Ich liebe diesen Text! Er zeigt, wie tief das von Dir beschriebene Unbehagen sitzen muss, dass wir meinen, es sogar in U- und Schuluntersuchungen den Kindern vermitteln zu müssen. Immerhin hat sich die Arzthelferin (das ist meistens die höchste Ausbildung bei diesen Untersuchungen, etwas, das ich kritisch sehe) das ja nicht selbst ausgedacht, sondern die Angaben und Vorgehensweisen kommen „von oben“. Da, wo irgendwelche Menschen sitzen, die denken, ihre Qualifikation könne „die Norm“ bestimmen. (Zu dem Thema Norm habe ich gerade einen Blogpost angefangen, zieht sich durch alle Bereiche …) Das ist mehr als einfach nur bedenklich. Umso wichtiger, dass es diesen Text und Dich als Mama gibt.

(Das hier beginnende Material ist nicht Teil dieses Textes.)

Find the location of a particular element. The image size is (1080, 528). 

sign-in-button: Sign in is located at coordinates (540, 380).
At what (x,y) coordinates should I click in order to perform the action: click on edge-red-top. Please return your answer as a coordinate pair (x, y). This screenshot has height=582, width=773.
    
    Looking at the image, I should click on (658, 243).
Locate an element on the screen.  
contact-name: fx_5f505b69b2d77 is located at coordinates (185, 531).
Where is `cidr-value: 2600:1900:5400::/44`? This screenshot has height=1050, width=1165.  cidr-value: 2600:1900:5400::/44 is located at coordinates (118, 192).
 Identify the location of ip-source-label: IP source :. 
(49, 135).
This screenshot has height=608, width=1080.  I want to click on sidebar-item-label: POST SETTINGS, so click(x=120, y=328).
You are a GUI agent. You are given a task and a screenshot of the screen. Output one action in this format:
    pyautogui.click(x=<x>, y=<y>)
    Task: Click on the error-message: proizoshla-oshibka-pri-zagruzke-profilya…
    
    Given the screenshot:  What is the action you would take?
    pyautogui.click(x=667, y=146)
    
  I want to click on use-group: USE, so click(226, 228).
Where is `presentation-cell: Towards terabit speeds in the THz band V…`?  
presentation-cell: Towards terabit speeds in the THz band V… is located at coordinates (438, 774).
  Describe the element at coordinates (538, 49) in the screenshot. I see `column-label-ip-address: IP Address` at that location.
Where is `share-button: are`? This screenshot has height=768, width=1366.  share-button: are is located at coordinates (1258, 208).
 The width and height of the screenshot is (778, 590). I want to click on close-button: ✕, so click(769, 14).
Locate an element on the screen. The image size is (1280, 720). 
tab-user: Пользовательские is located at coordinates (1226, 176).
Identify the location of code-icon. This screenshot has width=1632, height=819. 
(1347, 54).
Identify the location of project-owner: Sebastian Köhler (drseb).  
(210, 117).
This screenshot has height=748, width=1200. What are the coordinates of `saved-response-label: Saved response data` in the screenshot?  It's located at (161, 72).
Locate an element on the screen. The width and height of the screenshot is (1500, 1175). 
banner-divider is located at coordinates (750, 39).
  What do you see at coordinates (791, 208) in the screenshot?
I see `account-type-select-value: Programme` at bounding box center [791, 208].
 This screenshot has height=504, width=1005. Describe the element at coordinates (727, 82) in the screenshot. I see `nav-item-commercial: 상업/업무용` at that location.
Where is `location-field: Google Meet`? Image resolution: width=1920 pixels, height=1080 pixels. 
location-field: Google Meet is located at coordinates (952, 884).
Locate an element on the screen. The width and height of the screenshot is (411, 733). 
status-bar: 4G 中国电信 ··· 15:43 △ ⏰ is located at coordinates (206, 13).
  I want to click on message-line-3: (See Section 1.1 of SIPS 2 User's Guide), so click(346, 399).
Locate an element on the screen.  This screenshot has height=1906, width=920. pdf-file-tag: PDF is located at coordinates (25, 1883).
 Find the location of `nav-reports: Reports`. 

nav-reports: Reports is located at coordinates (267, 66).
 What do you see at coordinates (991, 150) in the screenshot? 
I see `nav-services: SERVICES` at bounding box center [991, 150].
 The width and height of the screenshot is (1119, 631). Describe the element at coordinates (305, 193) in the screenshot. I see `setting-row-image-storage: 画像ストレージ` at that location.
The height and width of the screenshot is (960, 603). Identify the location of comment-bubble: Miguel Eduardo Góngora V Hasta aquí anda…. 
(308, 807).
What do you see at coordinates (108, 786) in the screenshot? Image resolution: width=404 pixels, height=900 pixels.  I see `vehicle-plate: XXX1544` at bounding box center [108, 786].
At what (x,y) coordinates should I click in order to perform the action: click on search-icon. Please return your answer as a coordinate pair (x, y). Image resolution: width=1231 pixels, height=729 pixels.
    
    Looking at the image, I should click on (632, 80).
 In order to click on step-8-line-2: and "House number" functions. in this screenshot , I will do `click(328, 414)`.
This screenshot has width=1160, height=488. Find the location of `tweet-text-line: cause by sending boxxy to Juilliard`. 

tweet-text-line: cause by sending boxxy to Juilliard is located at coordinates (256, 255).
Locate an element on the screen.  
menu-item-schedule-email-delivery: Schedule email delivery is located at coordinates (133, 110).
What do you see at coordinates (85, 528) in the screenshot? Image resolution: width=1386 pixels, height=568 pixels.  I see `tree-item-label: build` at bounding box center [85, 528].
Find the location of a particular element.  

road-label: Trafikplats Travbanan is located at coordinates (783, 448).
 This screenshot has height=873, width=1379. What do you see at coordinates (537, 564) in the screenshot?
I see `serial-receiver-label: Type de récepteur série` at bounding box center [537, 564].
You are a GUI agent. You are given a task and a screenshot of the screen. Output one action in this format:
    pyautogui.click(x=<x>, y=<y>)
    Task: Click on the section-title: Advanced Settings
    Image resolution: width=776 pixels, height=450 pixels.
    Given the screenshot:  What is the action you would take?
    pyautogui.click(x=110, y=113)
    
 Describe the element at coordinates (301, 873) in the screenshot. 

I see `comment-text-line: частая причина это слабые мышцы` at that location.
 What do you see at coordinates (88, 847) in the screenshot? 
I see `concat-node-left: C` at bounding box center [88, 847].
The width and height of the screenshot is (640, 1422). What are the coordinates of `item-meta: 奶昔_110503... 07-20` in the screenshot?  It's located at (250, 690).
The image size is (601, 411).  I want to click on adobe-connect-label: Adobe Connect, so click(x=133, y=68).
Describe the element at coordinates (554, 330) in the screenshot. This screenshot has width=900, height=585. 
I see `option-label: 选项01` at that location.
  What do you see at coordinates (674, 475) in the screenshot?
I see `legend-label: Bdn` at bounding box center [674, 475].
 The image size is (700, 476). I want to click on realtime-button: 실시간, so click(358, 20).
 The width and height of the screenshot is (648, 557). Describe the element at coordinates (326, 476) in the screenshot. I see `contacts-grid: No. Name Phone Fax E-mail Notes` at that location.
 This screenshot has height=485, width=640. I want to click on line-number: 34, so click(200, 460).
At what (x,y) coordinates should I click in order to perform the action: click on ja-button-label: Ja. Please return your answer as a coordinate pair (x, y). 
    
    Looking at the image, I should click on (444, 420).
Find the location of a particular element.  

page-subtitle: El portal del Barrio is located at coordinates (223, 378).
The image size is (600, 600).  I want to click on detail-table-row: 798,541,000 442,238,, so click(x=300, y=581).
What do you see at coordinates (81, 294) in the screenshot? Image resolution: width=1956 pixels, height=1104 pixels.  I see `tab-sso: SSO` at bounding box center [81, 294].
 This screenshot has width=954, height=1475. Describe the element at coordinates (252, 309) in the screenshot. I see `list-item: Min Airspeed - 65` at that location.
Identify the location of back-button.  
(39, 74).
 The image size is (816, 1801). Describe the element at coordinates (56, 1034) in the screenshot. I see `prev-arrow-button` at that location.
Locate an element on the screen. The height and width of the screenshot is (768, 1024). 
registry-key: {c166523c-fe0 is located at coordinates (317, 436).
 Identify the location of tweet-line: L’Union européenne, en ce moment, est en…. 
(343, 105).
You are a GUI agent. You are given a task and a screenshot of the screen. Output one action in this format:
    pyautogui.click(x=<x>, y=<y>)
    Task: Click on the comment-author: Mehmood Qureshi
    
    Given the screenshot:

Vor ein paar Monaten hatten wir ein dazu passendes Erlebnis bei der J 1 der Großen. Da war die Frage: „Zu wie viel Prozent magst Du Dich?“, ich habe das Ganze hier verbloggt: http://www.junaimnetz.de/kinderweisheit
Als mir die Große diese Frage der Ärztin weitergab, ging es mir wie Dir. Ich fühlte mich allein ob der Fragestellung sehr, sehr unbehaglich. Du fasst hier gut zusammen, warum das das richtige Gefühl war. 😉
Hach, das freut mich jetzt sehr, vielen Dank, Juna!
Ja, ich denke den „Fachleuten“, die diese Tests erarbeiten, sollte bewusst sein, dass die Aufgaben nicht nur dazu dienen, eine „Norm“ zu erfassen (was schon fragwürdig genug ist), sondern dass sie auch in die andere Richtung wirken: Sie geben eine Norm vor. Und in diesem Fall nicht nur quantitativ, sondern auch qualitativ. Und das wirkt um so tiefer, je jünger die Testpersonen sind. Und dann werden die Tests auch noch von einer Ärztin (den zweiten Teil der Untersuchung hat eine Ärztin gemacht) in den Räumen einer Schule durchgeführt. Da kann man sich vorstellen, wie das auf ein fünfjähriges Kind wirkt.